August 21, 1994: Upon finishing my fifth Pikes Peak Marathon, I recall saying “Never Again!”

Between 1984 and 1994 the mountain had become my obsession. Three Pikes Peak Ascents and five Marathons were enough ... I thought. Twenty-one years later, I’m still running. Hundreds of races (including 29 marathons and 11 Ironman Triathlons) and I can’t imagine life without it.

I discovered triathlon at age 43, and like the Pikes Peak Marathon two decades earlier, it became an obsession. By age 53, I had completed about 40 triathlons. For the record, when I discovered triathlon at age 43, I had no clue how to swim and didn’t own a bike. Two years later, I completed five Ironmans in one season.

< Near the Cirque, 1994

I mention this not because I’m an over-achieving, obsessive athlete ... I’m Not. To this day, I have a very difficult time referring to myself as an athlete. What I have no problem describing myself as, is obsessive compulsive. Someone told me about Pikes Peak Marathon and I decided I’d do it. I witnessed an Ironman finish and decided I would experience one. The fact, that I was out of shape, never ran, didn’t own a bike or couldn’t swim was irrelevant. I pictured myself crossing the finish line and figured out how to get there.

Upon accepting the fact that I “suffer” from a fairly serious case of OCD, I decided at around age 25, that I could  either continue to channel all my energy into self destruction, or I could simply accept the warped way my thoughts process and focus on the never-considered concept of living to be 30 years old.

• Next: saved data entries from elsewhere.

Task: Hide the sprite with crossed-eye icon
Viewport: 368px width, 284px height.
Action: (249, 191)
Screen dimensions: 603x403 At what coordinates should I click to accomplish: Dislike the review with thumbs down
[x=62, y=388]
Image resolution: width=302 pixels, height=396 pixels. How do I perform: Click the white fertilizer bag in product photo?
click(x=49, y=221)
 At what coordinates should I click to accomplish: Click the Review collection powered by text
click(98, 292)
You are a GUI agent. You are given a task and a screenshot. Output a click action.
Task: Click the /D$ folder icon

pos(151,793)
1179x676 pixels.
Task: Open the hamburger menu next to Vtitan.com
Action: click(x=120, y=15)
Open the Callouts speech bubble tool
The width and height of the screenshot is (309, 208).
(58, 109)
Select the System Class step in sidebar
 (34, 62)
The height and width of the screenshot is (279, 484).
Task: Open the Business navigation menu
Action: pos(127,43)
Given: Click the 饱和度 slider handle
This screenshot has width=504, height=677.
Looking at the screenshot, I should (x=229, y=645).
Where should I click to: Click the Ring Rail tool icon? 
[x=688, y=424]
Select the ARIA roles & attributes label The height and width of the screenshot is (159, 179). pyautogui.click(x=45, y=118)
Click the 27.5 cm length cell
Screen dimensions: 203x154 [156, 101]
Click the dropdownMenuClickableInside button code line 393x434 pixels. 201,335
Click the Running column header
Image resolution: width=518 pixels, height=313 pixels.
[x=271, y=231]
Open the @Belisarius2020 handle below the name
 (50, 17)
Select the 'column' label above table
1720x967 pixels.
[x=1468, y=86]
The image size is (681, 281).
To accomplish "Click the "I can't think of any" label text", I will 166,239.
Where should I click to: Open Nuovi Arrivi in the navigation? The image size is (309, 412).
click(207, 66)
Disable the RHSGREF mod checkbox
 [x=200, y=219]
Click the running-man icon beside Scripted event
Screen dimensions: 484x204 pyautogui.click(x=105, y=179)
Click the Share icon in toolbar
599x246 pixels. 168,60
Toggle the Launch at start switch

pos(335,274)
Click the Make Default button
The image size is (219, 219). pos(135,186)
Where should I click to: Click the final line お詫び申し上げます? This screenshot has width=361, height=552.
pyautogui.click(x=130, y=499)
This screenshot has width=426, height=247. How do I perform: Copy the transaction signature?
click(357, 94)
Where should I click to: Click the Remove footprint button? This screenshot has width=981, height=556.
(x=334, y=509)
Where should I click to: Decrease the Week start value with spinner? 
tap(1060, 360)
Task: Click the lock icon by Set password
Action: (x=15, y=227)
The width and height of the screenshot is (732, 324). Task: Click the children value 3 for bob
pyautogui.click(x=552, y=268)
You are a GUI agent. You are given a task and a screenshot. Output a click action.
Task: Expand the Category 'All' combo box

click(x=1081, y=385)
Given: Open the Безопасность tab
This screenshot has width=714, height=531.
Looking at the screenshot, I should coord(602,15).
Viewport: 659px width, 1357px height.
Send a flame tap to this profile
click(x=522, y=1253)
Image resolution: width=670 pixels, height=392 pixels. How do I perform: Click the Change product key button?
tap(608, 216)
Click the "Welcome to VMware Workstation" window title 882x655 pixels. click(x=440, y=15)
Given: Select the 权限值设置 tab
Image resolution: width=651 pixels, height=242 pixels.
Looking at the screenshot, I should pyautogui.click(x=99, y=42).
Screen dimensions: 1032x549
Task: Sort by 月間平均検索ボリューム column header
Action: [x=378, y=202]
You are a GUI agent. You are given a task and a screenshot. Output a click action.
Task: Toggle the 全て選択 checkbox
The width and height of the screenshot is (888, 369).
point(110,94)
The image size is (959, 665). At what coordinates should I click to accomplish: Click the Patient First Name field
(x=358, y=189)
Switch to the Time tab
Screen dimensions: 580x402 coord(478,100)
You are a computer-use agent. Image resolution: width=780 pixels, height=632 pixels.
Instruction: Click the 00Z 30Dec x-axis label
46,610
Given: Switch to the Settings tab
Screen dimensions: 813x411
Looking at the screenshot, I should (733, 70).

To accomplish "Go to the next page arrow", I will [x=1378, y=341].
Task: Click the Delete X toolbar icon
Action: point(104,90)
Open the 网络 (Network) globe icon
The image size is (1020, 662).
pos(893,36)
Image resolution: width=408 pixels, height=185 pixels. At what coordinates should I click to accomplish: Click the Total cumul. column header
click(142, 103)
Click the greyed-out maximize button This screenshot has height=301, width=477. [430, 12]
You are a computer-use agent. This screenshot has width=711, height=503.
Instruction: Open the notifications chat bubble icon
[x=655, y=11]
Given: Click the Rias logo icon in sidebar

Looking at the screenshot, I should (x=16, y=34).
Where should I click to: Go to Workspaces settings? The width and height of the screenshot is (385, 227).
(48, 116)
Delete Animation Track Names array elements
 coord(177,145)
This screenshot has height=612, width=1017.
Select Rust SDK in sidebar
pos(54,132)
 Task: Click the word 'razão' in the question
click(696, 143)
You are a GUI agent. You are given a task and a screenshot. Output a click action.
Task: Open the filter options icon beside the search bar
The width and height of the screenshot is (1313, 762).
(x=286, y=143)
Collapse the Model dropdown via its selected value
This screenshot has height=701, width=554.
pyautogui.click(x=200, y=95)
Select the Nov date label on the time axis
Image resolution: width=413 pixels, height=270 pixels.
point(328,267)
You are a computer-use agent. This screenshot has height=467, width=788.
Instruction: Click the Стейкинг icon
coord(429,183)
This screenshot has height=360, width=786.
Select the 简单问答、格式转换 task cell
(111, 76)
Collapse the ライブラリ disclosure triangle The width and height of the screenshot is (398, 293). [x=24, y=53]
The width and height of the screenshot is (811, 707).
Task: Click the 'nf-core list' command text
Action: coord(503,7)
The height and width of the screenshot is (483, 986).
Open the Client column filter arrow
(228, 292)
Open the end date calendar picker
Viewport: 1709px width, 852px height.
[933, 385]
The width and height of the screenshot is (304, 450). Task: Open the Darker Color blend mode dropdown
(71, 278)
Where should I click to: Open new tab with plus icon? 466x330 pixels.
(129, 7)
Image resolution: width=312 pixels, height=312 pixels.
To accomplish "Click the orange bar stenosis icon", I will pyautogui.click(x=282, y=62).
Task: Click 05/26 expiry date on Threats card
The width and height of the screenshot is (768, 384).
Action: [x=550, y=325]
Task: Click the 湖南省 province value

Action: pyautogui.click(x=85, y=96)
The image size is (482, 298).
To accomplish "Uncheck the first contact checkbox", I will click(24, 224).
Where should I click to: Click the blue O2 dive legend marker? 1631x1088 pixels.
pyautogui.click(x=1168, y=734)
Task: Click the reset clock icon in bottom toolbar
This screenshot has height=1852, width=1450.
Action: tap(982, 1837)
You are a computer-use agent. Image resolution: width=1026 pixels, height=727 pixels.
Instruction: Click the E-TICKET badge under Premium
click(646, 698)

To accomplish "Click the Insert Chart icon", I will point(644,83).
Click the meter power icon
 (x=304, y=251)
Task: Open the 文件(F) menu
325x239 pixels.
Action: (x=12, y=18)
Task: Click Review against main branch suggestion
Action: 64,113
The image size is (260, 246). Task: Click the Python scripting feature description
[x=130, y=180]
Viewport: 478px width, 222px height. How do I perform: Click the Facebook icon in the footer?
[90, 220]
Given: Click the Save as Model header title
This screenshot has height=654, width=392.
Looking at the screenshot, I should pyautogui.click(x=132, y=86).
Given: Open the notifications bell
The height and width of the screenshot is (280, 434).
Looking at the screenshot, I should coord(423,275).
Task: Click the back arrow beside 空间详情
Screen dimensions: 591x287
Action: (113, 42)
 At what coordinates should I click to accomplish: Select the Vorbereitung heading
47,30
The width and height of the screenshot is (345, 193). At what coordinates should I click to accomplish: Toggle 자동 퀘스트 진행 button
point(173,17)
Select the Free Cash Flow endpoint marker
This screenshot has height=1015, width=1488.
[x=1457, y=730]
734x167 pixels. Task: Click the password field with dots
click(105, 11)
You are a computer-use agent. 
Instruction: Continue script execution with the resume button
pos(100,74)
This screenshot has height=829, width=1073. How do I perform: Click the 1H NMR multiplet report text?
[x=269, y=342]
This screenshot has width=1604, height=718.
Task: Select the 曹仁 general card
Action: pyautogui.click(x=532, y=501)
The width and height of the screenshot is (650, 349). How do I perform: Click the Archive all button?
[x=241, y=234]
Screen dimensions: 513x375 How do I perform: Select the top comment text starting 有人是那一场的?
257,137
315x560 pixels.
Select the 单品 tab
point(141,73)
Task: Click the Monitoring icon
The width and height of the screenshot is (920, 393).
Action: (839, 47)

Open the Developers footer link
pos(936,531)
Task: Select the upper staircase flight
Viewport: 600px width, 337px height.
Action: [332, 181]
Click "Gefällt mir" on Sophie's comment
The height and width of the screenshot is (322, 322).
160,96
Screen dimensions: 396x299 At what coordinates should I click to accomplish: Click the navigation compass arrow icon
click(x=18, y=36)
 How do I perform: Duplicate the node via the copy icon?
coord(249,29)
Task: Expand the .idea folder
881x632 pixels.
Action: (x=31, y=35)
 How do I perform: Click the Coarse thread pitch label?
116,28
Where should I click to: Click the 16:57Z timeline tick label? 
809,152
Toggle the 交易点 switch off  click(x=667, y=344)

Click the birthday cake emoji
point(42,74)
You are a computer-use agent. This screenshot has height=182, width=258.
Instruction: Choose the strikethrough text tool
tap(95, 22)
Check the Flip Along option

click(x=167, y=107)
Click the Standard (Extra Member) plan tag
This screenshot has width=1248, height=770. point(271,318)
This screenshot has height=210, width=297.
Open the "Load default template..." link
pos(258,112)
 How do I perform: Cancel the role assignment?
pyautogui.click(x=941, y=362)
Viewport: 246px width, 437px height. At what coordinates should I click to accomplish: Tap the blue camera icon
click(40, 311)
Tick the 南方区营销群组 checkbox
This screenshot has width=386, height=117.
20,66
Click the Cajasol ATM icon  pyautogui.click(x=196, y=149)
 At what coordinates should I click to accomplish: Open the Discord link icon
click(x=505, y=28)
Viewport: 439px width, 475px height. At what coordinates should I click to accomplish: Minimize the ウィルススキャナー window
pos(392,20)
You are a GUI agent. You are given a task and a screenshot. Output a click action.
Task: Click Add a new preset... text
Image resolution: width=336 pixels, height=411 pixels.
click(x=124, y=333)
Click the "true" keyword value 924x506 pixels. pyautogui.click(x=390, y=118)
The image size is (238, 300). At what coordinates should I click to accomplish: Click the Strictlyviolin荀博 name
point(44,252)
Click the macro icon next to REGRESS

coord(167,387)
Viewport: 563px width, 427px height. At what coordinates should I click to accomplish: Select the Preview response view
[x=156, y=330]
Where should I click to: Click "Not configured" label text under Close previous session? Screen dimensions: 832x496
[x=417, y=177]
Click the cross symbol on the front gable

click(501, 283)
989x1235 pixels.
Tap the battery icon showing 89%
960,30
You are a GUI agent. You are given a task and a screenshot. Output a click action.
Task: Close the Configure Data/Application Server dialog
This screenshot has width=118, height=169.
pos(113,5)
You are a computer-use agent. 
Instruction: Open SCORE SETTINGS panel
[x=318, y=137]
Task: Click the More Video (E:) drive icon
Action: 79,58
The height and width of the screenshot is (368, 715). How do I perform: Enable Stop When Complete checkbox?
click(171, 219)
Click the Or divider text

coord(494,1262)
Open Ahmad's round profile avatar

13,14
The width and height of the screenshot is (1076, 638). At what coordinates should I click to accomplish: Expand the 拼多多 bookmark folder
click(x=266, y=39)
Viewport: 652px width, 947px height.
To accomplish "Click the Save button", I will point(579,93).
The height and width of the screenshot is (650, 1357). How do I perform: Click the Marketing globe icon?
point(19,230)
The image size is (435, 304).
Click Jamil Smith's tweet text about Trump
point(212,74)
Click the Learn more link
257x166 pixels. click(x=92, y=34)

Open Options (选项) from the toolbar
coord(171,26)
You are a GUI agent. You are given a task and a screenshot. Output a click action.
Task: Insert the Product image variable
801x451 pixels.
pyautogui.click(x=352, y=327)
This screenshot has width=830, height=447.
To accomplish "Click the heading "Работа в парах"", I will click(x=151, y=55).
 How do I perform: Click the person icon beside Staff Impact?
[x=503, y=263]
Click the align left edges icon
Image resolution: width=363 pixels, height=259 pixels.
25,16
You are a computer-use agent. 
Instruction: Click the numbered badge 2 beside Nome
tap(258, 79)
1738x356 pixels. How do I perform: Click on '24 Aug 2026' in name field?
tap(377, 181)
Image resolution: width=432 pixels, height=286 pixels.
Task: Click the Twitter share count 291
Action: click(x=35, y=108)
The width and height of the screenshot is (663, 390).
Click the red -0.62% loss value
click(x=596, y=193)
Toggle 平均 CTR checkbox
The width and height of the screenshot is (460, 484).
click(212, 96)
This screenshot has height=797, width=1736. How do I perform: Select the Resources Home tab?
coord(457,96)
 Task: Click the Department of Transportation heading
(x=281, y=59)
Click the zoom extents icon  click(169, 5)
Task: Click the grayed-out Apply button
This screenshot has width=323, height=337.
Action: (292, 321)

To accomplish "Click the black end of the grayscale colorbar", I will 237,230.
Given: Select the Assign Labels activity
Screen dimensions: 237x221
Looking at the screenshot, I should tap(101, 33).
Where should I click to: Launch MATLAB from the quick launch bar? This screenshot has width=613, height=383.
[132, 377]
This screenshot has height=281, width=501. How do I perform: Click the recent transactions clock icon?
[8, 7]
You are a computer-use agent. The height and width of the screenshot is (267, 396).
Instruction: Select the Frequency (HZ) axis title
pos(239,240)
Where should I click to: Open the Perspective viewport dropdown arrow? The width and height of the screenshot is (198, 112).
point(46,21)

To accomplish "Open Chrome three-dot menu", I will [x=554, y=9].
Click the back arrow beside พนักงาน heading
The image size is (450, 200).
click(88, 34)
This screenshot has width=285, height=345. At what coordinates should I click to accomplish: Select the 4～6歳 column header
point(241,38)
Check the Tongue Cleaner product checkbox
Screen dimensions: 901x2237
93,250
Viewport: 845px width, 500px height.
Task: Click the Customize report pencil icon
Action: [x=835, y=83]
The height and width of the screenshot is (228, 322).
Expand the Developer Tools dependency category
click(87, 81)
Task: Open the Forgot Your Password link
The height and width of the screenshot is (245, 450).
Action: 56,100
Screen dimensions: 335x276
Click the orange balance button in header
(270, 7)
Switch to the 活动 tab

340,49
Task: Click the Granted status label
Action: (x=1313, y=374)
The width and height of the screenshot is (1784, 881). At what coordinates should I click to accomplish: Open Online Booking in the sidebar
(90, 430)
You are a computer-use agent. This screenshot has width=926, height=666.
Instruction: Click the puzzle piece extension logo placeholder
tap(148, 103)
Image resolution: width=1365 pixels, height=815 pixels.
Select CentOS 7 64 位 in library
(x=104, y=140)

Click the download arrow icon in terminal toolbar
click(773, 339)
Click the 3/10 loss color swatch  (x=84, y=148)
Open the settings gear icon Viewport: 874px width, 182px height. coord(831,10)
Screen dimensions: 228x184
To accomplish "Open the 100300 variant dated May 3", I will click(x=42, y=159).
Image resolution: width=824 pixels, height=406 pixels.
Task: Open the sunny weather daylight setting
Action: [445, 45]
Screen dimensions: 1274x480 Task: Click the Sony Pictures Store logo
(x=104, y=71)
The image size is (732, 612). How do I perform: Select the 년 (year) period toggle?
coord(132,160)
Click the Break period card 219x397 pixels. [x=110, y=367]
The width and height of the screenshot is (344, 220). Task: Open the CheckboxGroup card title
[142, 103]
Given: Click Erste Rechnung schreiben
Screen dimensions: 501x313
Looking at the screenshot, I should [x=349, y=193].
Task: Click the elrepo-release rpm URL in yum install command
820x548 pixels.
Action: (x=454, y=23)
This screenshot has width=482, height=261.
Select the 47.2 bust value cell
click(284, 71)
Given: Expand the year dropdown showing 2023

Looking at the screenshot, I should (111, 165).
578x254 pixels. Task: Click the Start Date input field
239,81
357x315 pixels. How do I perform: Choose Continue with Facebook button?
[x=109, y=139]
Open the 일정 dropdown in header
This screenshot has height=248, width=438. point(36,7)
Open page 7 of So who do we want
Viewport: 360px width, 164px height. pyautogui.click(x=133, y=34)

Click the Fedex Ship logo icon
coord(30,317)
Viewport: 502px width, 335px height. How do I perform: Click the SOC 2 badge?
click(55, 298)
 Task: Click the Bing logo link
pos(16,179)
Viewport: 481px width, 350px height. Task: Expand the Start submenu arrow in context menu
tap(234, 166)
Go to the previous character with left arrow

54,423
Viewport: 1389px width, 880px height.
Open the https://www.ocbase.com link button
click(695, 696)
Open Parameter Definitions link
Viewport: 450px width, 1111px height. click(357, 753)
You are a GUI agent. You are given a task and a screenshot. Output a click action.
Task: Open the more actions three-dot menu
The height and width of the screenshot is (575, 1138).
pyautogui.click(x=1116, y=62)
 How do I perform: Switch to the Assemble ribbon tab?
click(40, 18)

In October of 1983, my friend, roommate and employer climbed into his attic and took his own life with a Colt 45. As tragic and traumatic as that was, I wasn’t surprised. Suddenly, my decision was made. But what on earth could I focus on that would be stimulating enough to steer me away from my less than healthy (or legal) “supplementation and hydration” based lifestyle?

Ruxton, 1990 >

< Cirque 2015

A year or so earlier, I had found myself “between homes” and had my tent set up a bit north of the Manitou Incline. As I would walk down Barr Trail to hitchhike to whatever construction site I was working on, I would see runners. I asked a few why they were running on a friggin' mountain. They explained the Pikes Peak Marathon to me. That, I decided, would be my new obsession.

It was October of 1983 when I started running. It took me a full month before I was able to run a mile without stopping. I had topped out at about 260 lbs. and noticed the weight come off. After long days of framing houses, I began to say no to my typical afternoon/evening happy hours and would head to Monument Valley Park.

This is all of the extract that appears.